[Stored records]

▼

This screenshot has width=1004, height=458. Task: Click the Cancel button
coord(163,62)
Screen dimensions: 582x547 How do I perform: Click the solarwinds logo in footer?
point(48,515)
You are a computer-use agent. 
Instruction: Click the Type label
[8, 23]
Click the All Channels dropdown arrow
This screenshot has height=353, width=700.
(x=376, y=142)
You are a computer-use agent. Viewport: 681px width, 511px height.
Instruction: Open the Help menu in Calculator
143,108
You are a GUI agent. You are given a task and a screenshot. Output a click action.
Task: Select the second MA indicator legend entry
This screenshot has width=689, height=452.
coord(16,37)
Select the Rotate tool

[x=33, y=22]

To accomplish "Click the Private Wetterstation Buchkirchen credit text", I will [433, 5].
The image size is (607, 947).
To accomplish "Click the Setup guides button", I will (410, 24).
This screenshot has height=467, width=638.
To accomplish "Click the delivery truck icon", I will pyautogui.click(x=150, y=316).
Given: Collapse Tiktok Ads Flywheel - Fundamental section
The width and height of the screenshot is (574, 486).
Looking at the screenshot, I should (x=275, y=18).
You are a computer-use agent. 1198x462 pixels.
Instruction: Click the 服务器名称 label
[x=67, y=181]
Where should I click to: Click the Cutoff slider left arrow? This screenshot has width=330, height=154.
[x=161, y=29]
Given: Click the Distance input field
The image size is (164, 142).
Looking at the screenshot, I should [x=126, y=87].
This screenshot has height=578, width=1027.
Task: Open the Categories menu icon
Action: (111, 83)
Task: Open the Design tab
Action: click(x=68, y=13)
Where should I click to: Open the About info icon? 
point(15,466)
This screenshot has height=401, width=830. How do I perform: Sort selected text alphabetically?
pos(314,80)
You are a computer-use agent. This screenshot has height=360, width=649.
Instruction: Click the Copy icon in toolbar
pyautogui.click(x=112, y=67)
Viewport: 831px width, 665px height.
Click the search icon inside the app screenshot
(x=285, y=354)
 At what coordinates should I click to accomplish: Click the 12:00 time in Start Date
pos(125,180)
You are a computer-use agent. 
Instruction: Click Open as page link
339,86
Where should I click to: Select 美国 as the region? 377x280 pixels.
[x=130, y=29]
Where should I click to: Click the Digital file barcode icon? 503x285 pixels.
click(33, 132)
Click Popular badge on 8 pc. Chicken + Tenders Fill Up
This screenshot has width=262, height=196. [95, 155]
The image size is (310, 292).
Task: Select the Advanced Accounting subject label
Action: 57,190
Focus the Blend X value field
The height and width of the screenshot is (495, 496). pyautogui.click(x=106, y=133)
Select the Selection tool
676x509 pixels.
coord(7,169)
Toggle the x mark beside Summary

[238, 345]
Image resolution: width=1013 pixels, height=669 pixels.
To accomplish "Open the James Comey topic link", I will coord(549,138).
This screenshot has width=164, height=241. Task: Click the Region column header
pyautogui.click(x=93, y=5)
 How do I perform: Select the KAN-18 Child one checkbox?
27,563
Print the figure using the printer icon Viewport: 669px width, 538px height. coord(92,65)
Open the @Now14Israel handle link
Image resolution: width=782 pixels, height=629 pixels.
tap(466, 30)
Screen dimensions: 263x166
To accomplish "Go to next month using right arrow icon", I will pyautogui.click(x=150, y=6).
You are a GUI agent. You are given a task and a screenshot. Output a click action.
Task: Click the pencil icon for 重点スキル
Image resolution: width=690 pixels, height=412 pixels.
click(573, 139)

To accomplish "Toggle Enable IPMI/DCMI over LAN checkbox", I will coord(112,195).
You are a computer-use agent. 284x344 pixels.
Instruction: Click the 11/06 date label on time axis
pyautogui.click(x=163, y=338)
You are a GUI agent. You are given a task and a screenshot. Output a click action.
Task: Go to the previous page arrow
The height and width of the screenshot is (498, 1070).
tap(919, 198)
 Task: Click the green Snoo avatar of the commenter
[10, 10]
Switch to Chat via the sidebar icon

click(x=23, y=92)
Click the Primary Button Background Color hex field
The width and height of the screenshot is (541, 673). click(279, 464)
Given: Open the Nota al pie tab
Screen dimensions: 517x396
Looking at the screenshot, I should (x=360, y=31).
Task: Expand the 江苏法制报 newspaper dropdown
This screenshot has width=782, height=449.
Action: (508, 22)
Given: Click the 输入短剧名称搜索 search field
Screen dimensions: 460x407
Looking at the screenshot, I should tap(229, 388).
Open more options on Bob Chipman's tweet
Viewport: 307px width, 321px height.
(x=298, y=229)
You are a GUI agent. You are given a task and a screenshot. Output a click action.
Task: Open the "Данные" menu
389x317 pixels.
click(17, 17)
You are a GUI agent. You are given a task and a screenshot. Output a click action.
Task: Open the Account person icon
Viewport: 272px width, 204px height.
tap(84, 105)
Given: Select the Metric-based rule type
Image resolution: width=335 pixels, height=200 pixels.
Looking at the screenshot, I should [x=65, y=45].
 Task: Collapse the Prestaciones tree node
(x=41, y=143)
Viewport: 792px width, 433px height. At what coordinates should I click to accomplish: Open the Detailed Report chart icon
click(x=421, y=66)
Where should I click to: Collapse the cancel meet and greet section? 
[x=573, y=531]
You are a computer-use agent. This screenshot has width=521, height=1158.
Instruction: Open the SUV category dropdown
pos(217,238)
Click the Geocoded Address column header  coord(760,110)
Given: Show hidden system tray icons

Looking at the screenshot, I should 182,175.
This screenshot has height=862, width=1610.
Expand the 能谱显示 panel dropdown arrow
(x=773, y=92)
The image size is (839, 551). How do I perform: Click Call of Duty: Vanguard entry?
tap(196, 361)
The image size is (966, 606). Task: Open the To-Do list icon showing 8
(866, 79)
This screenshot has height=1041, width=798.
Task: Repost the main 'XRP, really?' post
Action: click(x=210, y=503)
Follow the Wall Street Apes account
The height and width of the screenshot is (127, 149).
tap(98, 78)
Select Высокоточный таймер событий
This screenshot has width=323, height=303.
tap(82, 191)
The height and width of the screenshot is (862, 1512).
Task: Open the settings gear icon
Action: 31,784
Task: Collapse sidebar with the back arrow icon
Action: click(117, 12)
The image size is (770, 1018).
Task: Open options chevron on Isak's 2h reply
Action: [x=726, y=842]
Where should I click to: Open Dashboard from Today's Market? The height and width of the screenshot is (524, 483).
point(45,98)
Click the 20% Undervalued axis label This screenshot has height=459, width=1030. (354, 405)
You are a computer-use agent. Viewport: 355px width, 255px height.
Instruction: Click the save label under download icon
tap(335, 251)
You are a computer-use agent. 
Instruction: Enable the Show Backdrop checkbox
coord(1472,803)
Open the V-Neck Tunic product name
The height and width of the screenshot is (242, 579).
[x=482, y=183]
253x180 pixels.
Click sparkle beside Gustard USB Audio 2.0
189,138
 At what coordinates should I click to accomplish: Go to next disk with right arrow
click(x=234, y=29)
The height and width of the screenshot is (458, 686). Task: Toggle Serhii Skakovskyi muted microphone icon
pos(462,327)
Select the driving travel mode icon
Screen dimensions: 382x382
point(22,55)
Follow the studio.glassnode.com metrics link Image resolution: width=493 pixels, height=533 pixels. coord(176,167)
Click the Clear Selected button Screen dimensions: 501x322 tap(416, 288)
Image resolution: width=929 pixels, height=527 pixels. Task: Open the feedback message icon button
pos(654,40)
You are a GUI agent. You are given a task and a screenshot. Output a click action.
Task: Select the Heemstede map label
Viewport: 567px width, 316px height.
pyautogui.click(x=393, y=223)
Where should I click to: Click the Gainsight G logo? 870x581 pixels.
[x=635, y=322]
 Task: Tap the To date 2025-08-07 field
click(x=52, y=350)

▲

PROBLEM TO SOLVE » Reproduce all of the entries word for word. Omit nothing.

RESPONSE BELOW »
This screenshot has width=1004, height=458. Task: Click the Cancel button
coord(163,62)
Screen dimensions: 582x547 How do I perform: Click the solarwinds logo in footer?
point(48,515)
You are a computer-use agent. 
Instruction: Click the Type label
[8, 23]
Click the All Channels dropdown arrow
This screenshot has height=353, width=700.
(x=376, y=142)
You are a computer-use agent. Viewport: 681px width, 511px height.
Instruction: Open the Help menu in Calculator
143,108
You are a GUI agent. You are given a task and a screenshot. Output a click action.
Task: Select the second MA indicator legend entry
This screenshot has width=689, height=452.
coord(16,37)
Select the Rotate tool

[x=33, y=22]

To accomplish "Click the Private Wetterstation Buchkirchen credit text", I will [433, 5].
The image size is (607, 947).
To accomplish "Click the Setup guides button", I will (410, 24).
This screenshot has height=467, width=638.
To accomplish "Click the delivery truck icon", I will pyautogui.click(x=150, y=316).
Given: Collapse Tiktok Ads Flywheel - Fundamental section
The width and height of the screenshot is (574, 486).
Looking at the screenshot, I should (x=275, y=18).
You are a computer-use agent. 1198x462 pixels.
Instruction: Click the 服务器名称 label
[x=67, y=181]
Where should I click to: Click the Cutoff slider left arrow? This screenshot has width=330, height=154.
[x=161, y=29]
Given: Click the Distance input field
The image size is (164, 142).
Looking at the screenshot, I should [x=126, y=87].
This screenshot has height=578, width=1027.
Task: Open the Categories menu icon
Action: (111, 83)
Task: Open the Design tab
Action: click(x=68, y=13)
Where should I click to: Open the About info icon? 
point(15,466)
This screenshot has height=401, width=830. How do I perform: Sort selected text alphabetically?
pos(314,80)
You are a computer-use agent. This screenshot has height=360, width=649.
Instruction: Click the Copy icon in toolbar
pyautogui.click(x=112, y=67)
Viewport: 831px width, 665px height.
Click the search icon inside the app screenshot
(x=285, y=354)
 At what coordinates should I click to accomplish: Click the 12:00 time in Start Date
pos(125,180)
You are a computer-use agent. 
Instruction: Click Open as page link
339,86
Where should I click to: Select 美国 as the region? 377x280 pixels.
[x=130, y=29]
Where should I click to: Click the Digital file barcode icon? 503x285 pixels.
click(33, 132)
Click Popular badge on 8 pc. Chicken + Tenders Fill Up
This screenshot has width=262, height=196. [95, 155]
The image size is (310, 292).
Task: Select the Advanced Accounting subject label
Action: 57,190
Focus the Blend X value field
The height and width of the screenshot is (495, 496). pyautogui.click(x=106, y=133)
Select the Selection tool
676x509 pixels.
coord(7,169)
Toggle the x mark beside Summary

[238, 345]
Image resolution: width=1013 pixels, height=669 pixels.
To accomplish "Open the James Comey topic link", I will coord(549,138).
This screenshot has width=164, height=241. Task: Click the Region column header
pyautogui.click(x=93, y=5)
 How do I perform: Select the KAN-18 Child one checkbox?
27,563
Print the figure using the printer icon Viewport: 669px width, 538px height. coord(92,65)
Open the @Now14Israel handle link
Image resolution: width=782 pixels, height=629 pixels.
tap(466, 30)
Screen dimensions: 263x166
To accomplish "Go to next month using right arrow icon", I will pyautogui.click(x=150, y=6).
You are a GUI agent. You are given a task and a screenshot. Output a click action.
Task: Click the pencil icon for 重点スキル
Image resolution: width=690 pixels, height=412 pixels.
click(573, 139)

To accomplish "Toggle Enable IPMI/DCMI over LAN checkbox", I will coord(112,195).
You are a computer-use agent. 284x344 pixels.
Instruction: Click the 11/06 date label on time axis
pyautogui.click(x=163, y=338)
You are a GUI agent. You are given a task and a screenshot. Output a click action.
Task: Go to the previous page arrow
The height and width of the screenshot is (498, 1070).
tap(919, 198)
 Task: Click the green Snoo avatar of the commenter
[10, 10]
Switch to Chat via the sidebar icon

click(x=23, y=92)
Click the Primary Button Background Color hex field
The width and height of the screenshot is (541, 673). click(279, 464)
Given: Open the Nota al pie tab
Screen dimensions: 517x396
Looking at the screenshot, I should (x=360, y=31).
Task: Expand the 江苏法制报 newspaper dropdown
This screenshot has width=782, height=449.
Action: (508, 22)
Given: Click the 输入短剧名称搜索 search field
Screen dimensions: 460x407
Looking at the screenshot, I should tap(229, 388).
Open more options on Bob Chipman's tweet
Viewport: 307px width, 321px height.
(x=298, y=229)
You are a GUI agent. You are given a task and a screenshot. Output a click action.
Task: Open the "Данные" menu
389x317 pixels.
click(17, 17)
You are a GUI agent. You are given a task and a screenshot. Output a click action.
Task: Open the Account person icon
Viewport: 272px width, 204px height.
tap(84, 105)
Given: Select the Metric-based rule type
Image resolution: width=335 pixels, height=200 pixels.
Looking at the screenshot, I should [x=65, y=45].
 Task: Collapse the Prestaciones tree node
(x=41, y=143)
Viewport: 792px width, 433px height. At what coordinates should I click to accomplish: Open the Detailed Report chart icon
click(x=421, y=66)
Where should I click to: Collapse the cancel meet and greet section? 
[x=573, y=531]
You are a computer-use agent. This screenshot has width=521, height=1158.
Instruction: Open the SUV category dropdown
pos(217,238)
Click the Geocoded Address column header  coord(760,110)
Given: Show hidden system tray icons

Looking at the screenshot, I should 182,175.
This screenshot has height=862, width=1610.
Expand the 能谱显示 panel dropdown arrow
(x=773, y=92)
The image size is (839, 551). How do I perform: Click Call of Duty: Vanguard entry?
tap(196, 361)
The image size is (966, 606). Task: Open the To-Do list icon showing 8
(866, 79)
This screenshot has height=1041, width=798.
Task: Repost the main 'XRP, really?' post
Action: click(x=210, y=503)
Follow the Wall Street Apes account
The height and width of the screenshot is (127, 149).
tap(98, 78)
Select Высокоточный таймер событий
This screenshot has width=323, height=303.
tap(82, 191)
The height and width of the screenshot is (862, 1512).
Task: Open the settings gear icon
Action: 31,784
Task: Collapse sidebar with the back arrow icon
Action: click(117, 12)
The image size is (770, 1018).
Task: Open options chevron on Isak's 2h reply
Action: [x=726, y=842]
Where should I click to: Open Dashboard from Today's Market? The height and width of the screenshot is (524, 483).
point(45,98)
Click the 20% Undervalued axis label This screenshot has height=459, width=1030. (354, 405)
You are a computer-use agent. Viewport: 355px width, 255px height.
Instruction: Click the save label under download icon
tap(335, 251)
You are a computer-use agent. 
Instruction: Enable the Show Backdrop checkbox
coord(1472,803)
Open the V-Neck Tunic product name
The height and width of the screenshot is (242, 579).
[x=482, y=183]
253x180 pixels.
Click sparkle beside Gustard USB Audio 2.0
189,138
 At what coordinates should I click to accomplish: Go to next disk with right arrow
click(x=234, y=29)
The height and width of the screenshot is (458, 686). Task: Toggle Serhii Skakovskyi muted microphone icon
pos(462,327)
Select the driving travel mode icon
Screen dimensions: 382x382
point(22,55)
Follow the studio.glassnode.com metrics link Image resolution: width=493 pixels, height=533 pixels. coord(176,167)
Click the Clear Selected button Screen dimensions: 501x322 tap(416, 288)
Image resolution: width=929 pixels, height=527 pixels. Task: Open the feedback message icon button
pos(654,40)
You are a GUI agent. You are given a task and a screenshot. Output a click action.
Task: Select the Heemstede map label
Viewport: 567px width, 316px height.
pyautogui.click(x=393, y=223)
Where should I click to: Click the Gainsight G logo? 870x581 pixels.
[x=635, y=322]
 Task: Tap the To date 2025-08-07 field
click(x=52, y=350)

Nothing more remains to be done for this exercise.